* [WORKING DATA]:
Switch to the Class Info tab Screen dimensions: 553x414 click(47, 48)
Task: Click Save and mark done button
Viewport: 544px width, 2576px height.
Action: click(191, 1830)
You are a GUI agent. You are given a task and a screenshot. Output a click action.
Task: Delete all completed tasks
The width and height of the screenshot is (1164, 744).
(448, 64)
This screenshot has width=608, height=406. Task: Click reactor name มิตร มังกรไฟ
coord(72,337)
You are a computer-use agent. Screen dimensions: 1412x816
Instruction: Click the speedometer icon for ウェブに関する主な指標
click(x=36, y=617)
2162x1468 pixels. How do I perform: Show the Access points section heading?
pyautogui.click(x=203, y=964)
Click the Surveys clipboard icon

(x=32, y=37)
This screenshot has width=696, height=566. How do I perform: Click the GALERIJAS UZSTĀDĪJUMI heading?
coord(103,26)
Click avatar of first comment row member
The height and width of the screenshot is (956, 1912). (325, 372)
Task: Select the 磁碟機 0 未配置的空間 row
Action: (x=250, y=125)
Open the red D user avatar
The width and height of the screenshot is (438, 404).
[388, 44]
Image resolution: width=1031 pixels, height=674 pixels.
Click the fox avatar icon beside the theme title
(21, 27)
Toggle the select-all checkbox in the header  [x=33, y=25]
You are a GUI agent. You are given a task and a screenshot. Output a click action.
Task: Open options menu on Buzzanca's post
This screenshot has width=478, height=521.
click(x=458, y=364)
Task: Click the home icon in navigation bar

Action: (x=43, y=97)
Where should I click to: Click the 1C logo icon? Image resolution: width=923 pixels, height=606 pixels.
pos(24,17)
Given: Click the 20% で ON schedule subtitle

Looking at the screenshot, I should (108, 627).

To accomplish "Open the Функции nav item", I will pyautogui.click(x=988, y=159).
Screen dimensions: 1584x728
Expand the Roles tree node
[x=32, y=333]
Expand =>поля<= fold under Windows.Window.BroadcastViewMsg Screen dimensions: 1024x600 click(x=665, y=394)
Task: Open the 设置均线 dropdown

* [INSTRUCTIONS TO FOLLOW]: Go through the entries and return each line where the word "Open" appears.

* [SOLUTION TO THIS PROBLEM]:
Open the red D user avatar
Task: Open options menu on Buzzanca's post
To accomplish "Open the Функции nav item", I will pyautogui.click(x=988, y=159).
Task: Open the 设置均线 dropdown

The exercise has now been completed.